Ambil semua baris, mulai dari baris yang memuat "Identify the location" hingga baris terakhir (kedua ujung ikut), lalu tuliskan ulang persis tanpa perubahan. Jangan sertakan gambar dalam jawaban.

Entri Tersimpan
------------

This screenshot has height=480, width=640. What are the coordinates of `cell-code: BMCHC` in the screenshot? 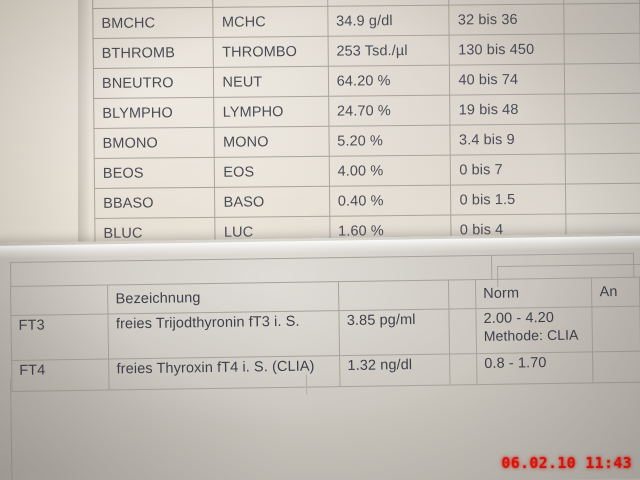 It's located at (153, 23).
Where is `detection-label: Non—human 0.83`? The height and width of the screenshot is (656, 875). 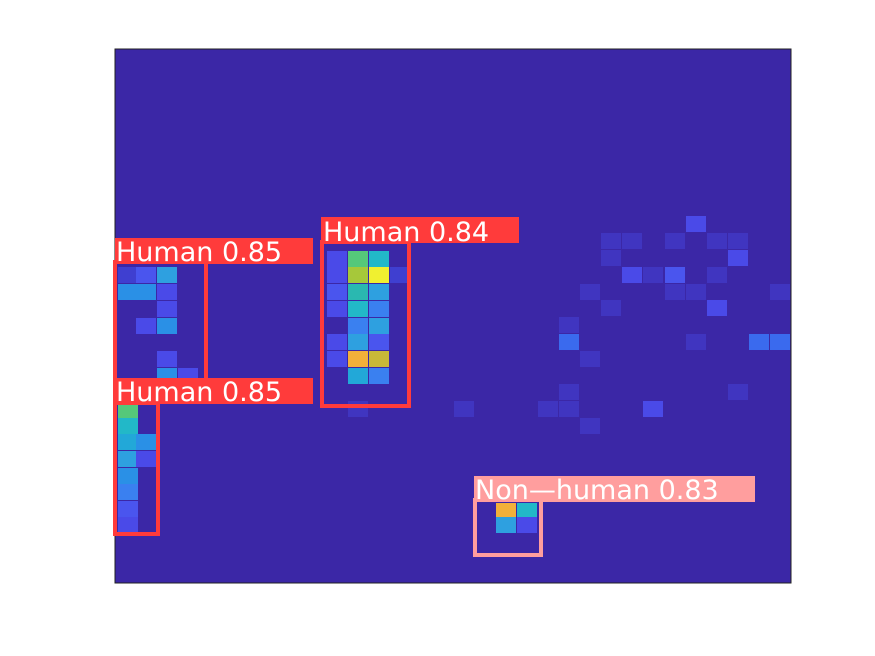 detection-label: Non—human 0.83 is located at coordinates (597, 490).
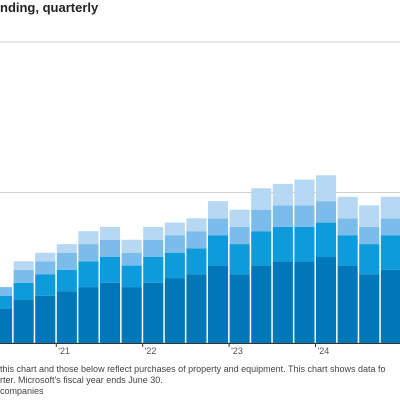 The height and width of the screenshot is (400, 400). What do you see at coordinates (110, 270) in the screenshot?
I see `bar-q6-seg2` at bounding box center [110, 270].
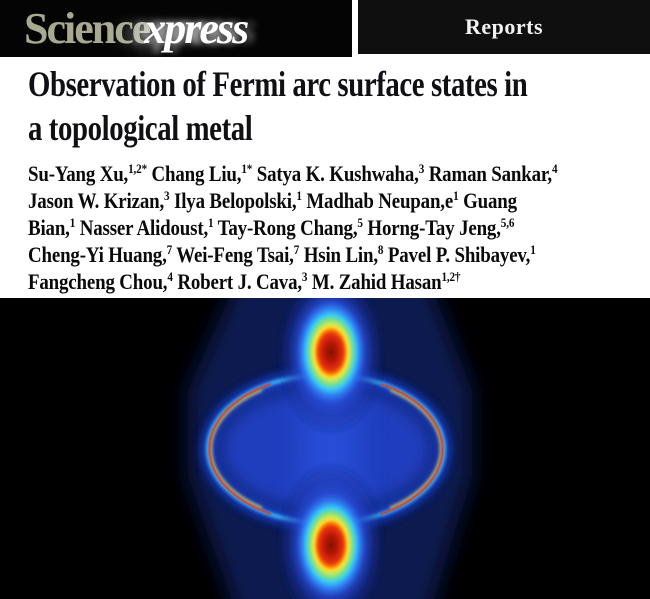 This screenshot has height=599, width=650. I want to click on section-box: Reports, so click(504, 27).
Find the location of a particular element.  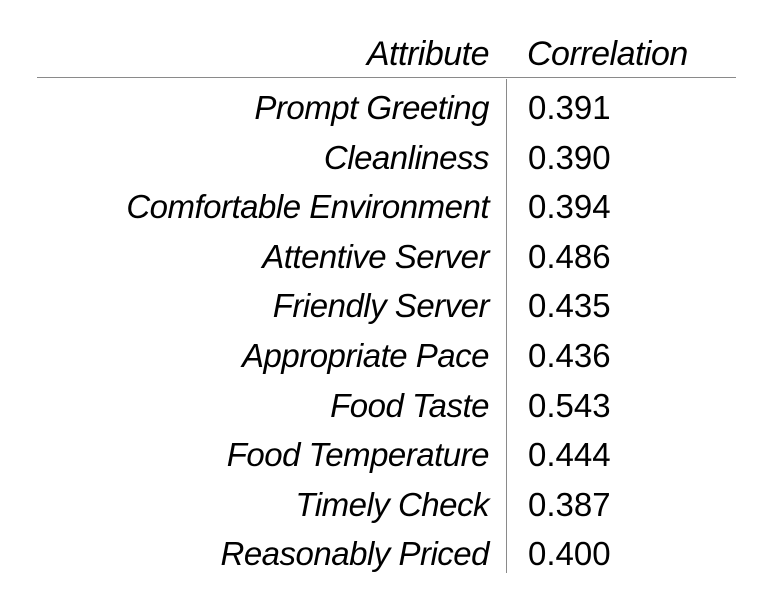

table-row: Reasonably Priced 0.400 is located at coordinates (383, 554).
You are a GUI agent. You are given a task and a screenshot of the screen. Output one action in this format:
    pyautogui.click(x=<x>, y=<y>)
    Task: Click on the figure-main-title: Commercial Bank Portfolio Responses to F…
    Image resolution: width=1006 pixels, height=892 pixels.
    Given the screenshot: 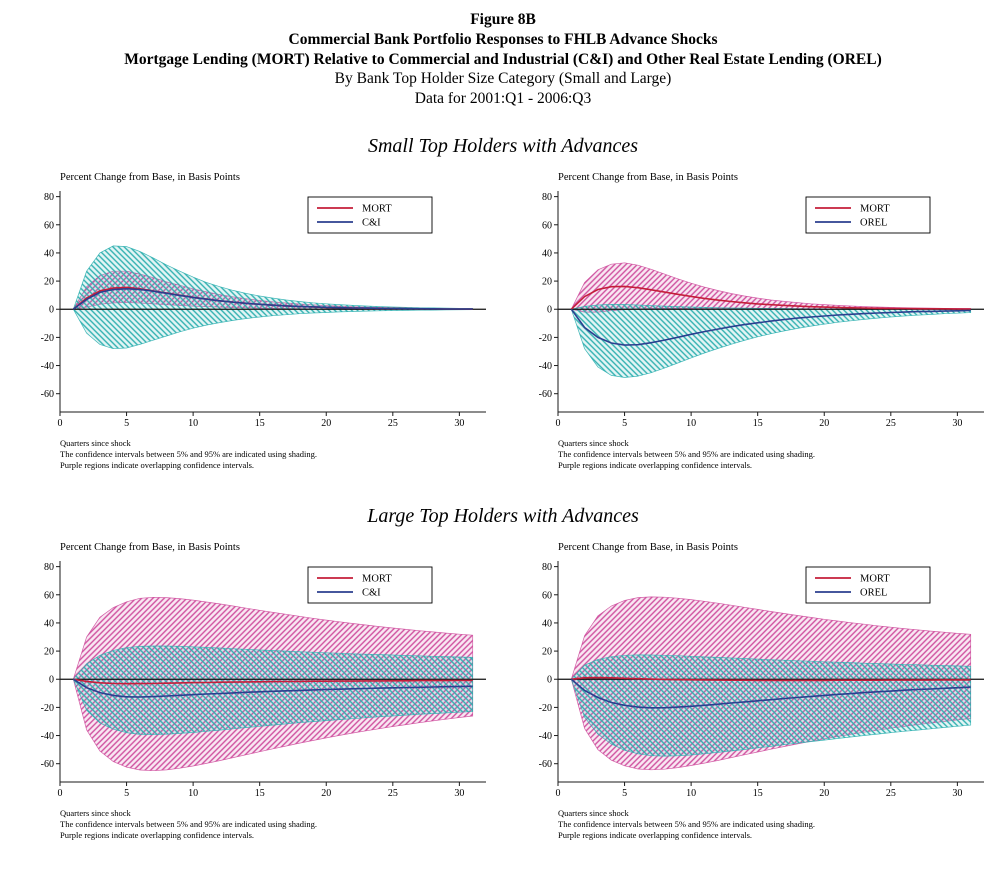 What is the action you would take?
    pyautogui.click(x=503, y=39)
    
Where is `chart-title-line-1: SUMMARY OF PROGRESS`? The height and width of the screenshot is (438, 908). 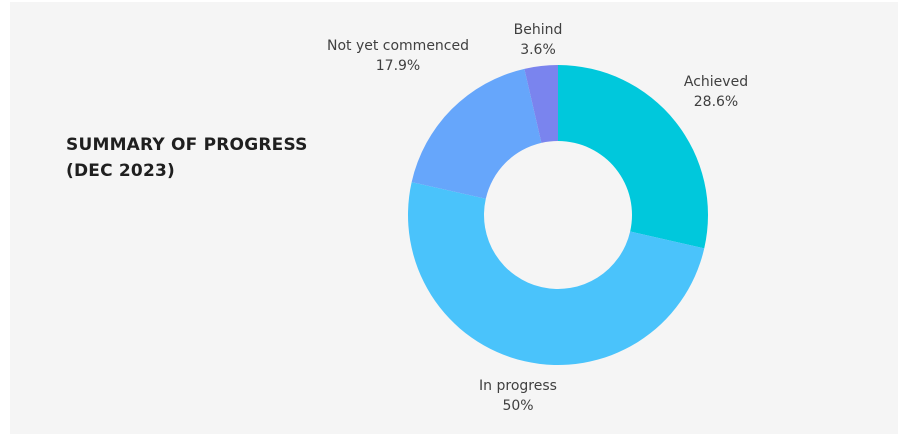 chart-title-line-1: SUMMARY OF PROGRESS is located at coordinates (187, 145).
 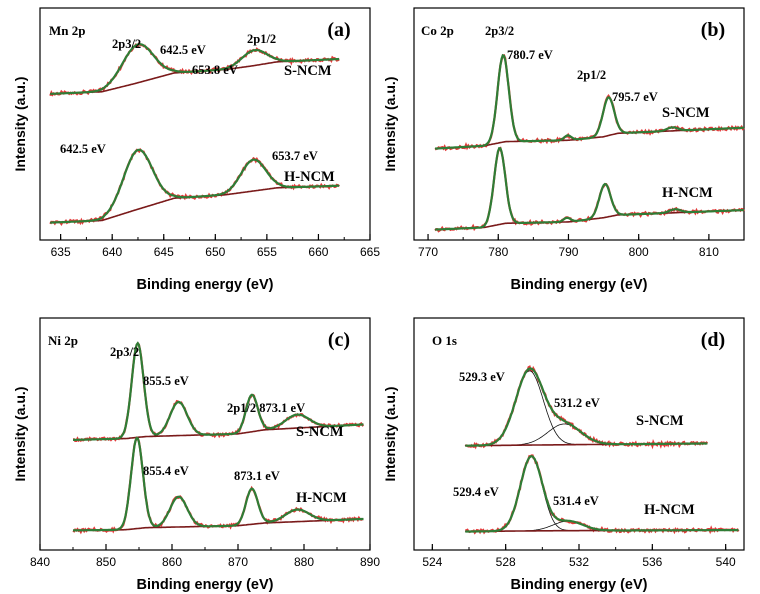 I want to click on x-tick-label: 660, so click(x=318, y=252).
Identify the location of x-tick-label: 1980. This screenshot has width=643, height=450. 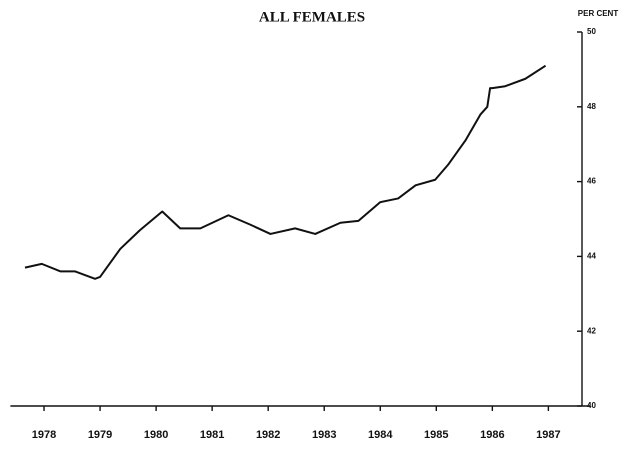
(156, 435).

------------

JAWABAN LATIHAN
Identify the location of x-tick-label: 1980. This screenshot has width=643, height=450. 
(156, 435).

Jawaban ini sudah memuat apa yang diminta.